Lo miré directamente. —No, señor. Su familia me incomoda, aunque su tía es un encanto, y el señor Fausto también es muy amable. Pero los demás... no sé, me hacen sentir fuera de lugar.
—No te preocupes. Nos iremos después de la fiesta —me aseguró.
—No señor, mejor esperemos —mentí pero, de verdad haría lo que yo le diga. "Lía estas pasada" Me dirigí hacia la puerta, pero antes de salir, sentí algo inesperado. Arthur me tomó del brazo y, antes de darme cuenta, me jaló hacia él, haciéndome caer sobre su cuerpo. Mi respiración se detuvo por un segundo.
¿Qué demonios estaba pasando?
Mi corazón latía con fuerza, tan fuerte que sentía que él podría escucharlo. Me encontraba frente a él, nerviosa, ansiosa, y confundida por los sentimientos que me recorrían. Sus ojos, oscuros y profundos, se clavaban en los míos como si estuvieran buscando algo dentro de mí que ni siquiera yo comprendía. Entonces, rompí el silencio, con una voz que temblaba entre la ansiedad y la excitación.
—Señor, ¿qué hace? —murmuré, tratando de encontrar firmeza en mis palabras. Pero mis intentos fueron inútiles, y él lo sabía.

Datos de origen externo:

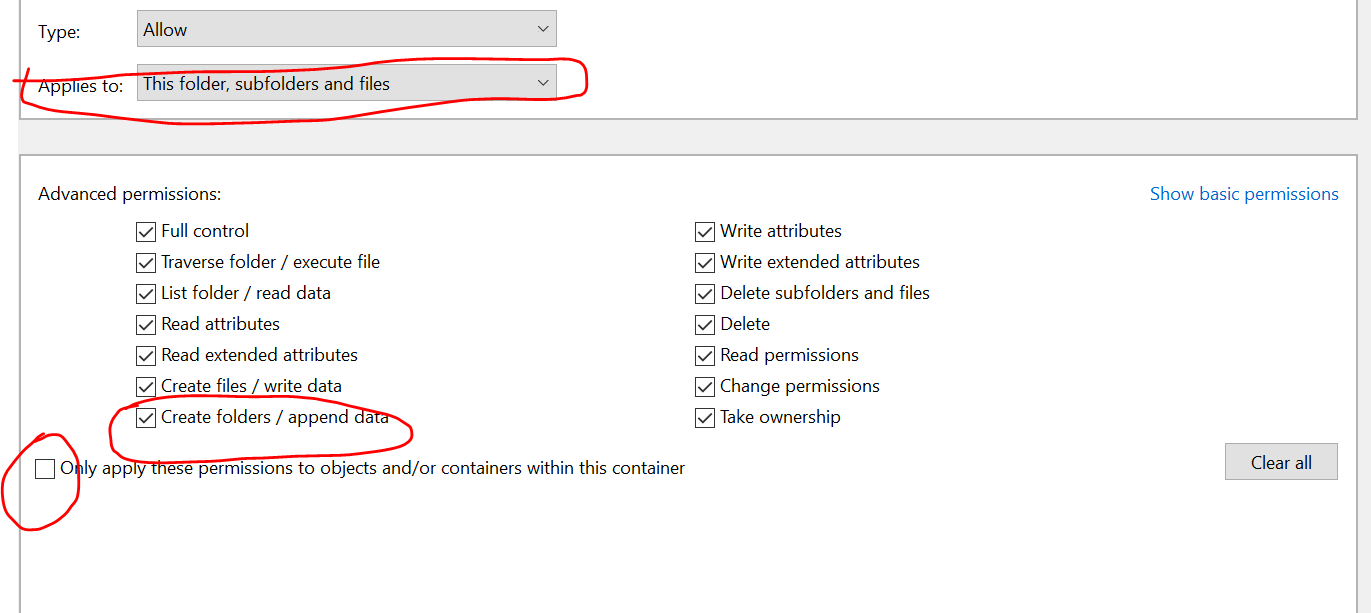Uncheck the Write attributes permission
The width and height of the screenshot is (1371, 613).
[705, 232]
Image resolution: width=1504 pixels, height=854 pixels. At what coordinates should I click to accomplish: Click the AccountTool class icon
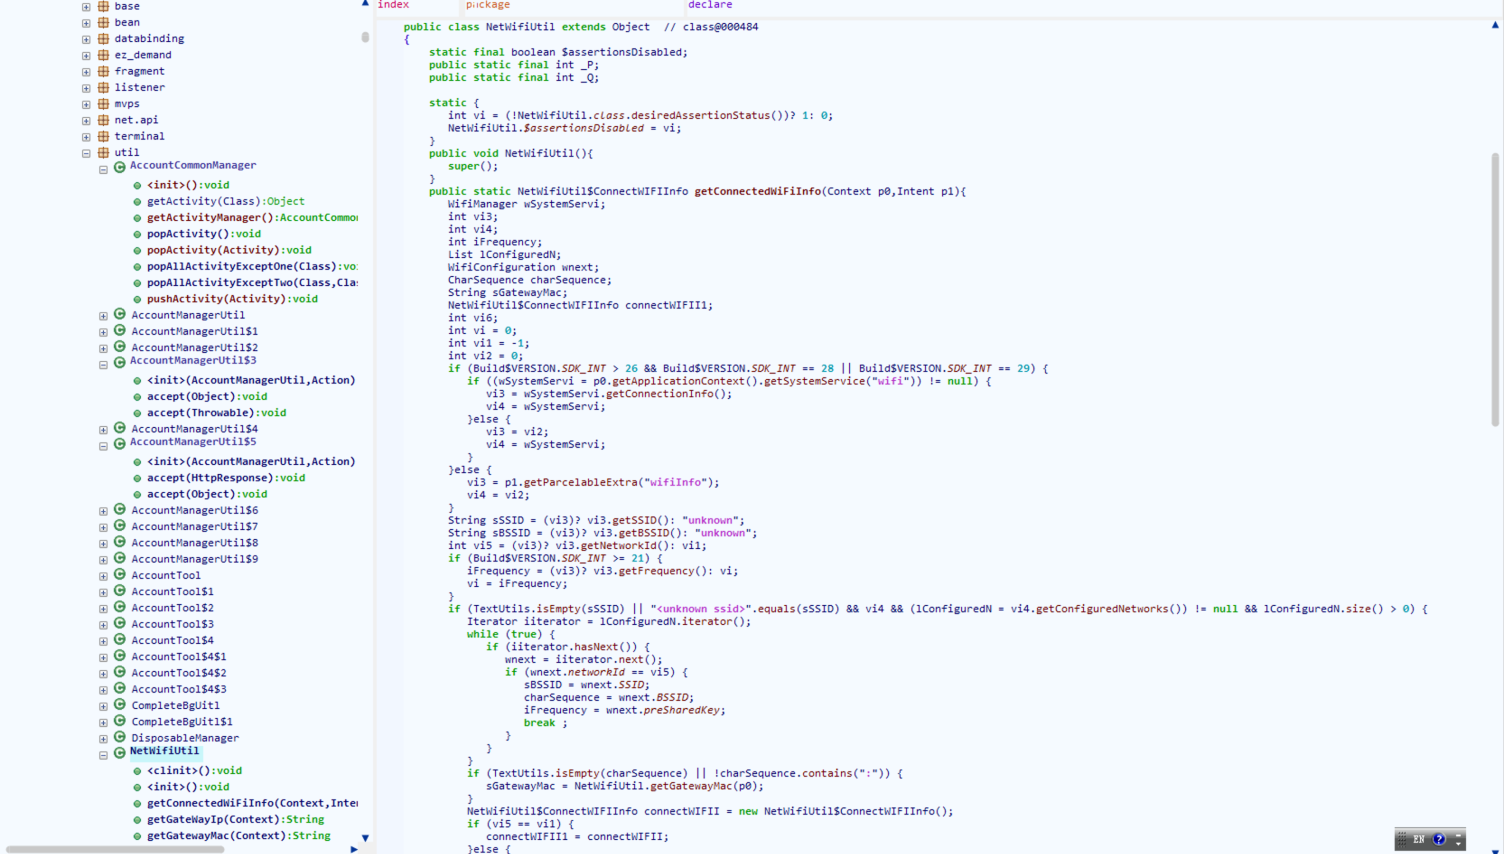[119, 575]
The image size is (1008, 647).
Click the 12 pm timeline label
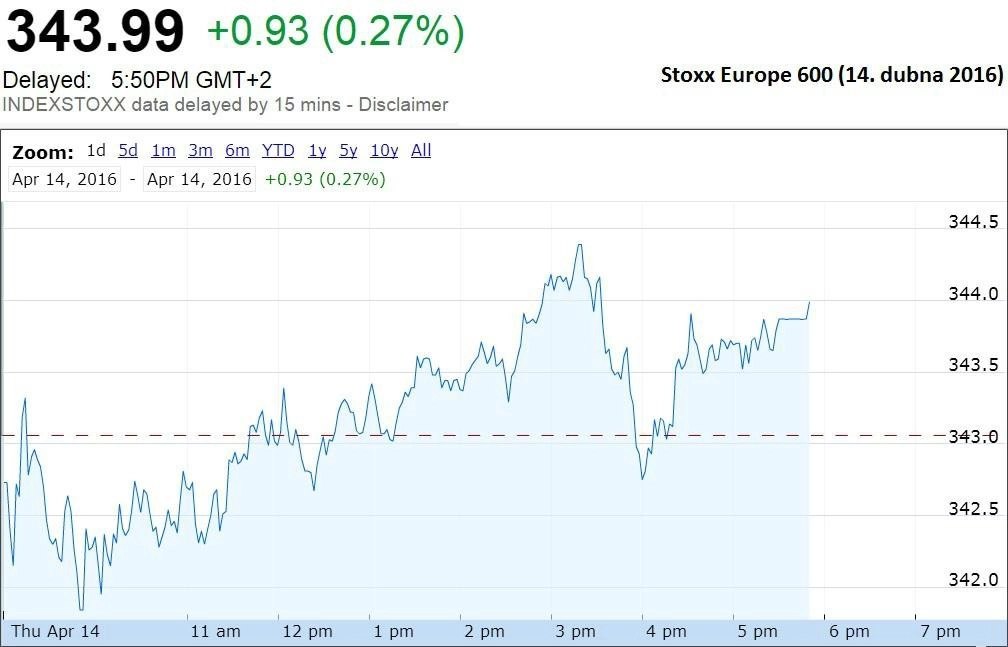pos(307,632)
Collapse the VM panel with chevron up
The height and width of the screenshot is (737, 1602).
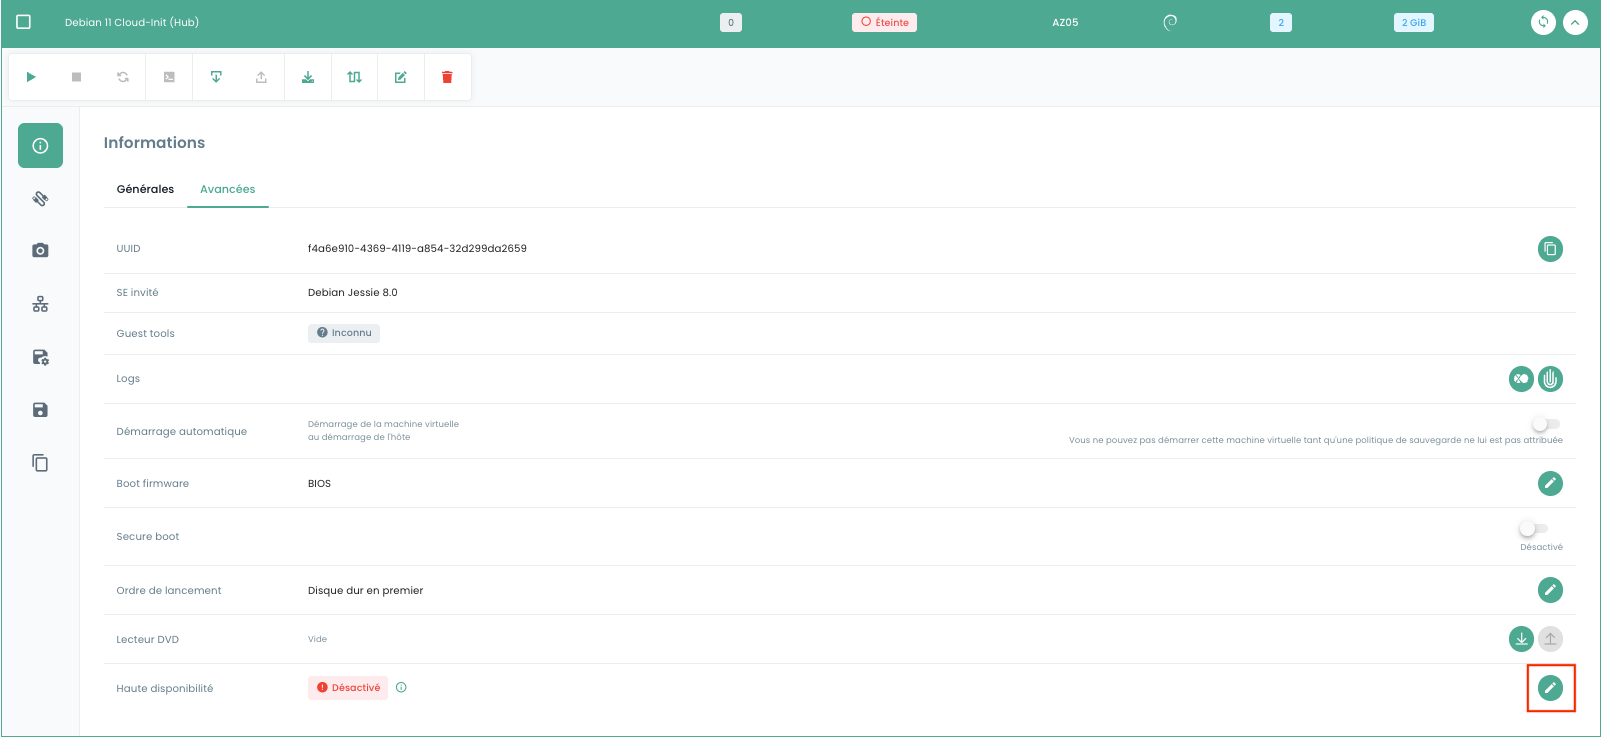(x=1575, y=22)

Él no respondió. Simplemente me observó, una pequeña sonrisa apareciendo en sus labios, mientras sus manos subían con lentitud hacia mi rostro. Sentí sus dedos rozar mi piel, dibujando un camino que terminó en mis labios. Aquella caricia, sutil y electrizante, me hizo estremecer. Mi respiración se aceleró, y mi mente me decía que debía detenerlo, pero mi cuerpo me traicionaba. No era capaz de resistirme.
Sus dedos bajaron con decisión hasta los botones de mi blusa, y aunque quise detenerlo, aunque mis pensamientos gritaban que debía parar, mi cuerpo se negaba. Me quedé quieta, presa de lo que él me hacía sentir. ¡Maldición! ¿Cómo era posible que me encantara tanto lo que me estaba haciendo? "Solo una vez, Lía", pensé, intentando justificar lo que estaba a punto de suceder. "Solo una vez y ya te quitas la abstinencia que te traes." Madre mía estaba loca.
Lo miré a los ojos, deseando que no pudiera leer lo que pasaba por mi mente, aunque parecía que sí lo hacía. Como si me hubiera escuchado, de pronto me agarró por el cuello y me besó con una intensidad que no esperaba. Sus labios eran gruesos, firmes, y cada roce hacía que una tormenta de emociones recorriera mi cuerpo. Sentí como miles de mariposas y libélulas revoloteaban en mi estómago, y una corriente cálida bajaba por todo mi ser.
Su mano se deslizó hasta mi ropa interior, y cuando sentí el calor de sus dedos tocarme, un gemido escapó de mis labios antes de que pudiera evitarlo.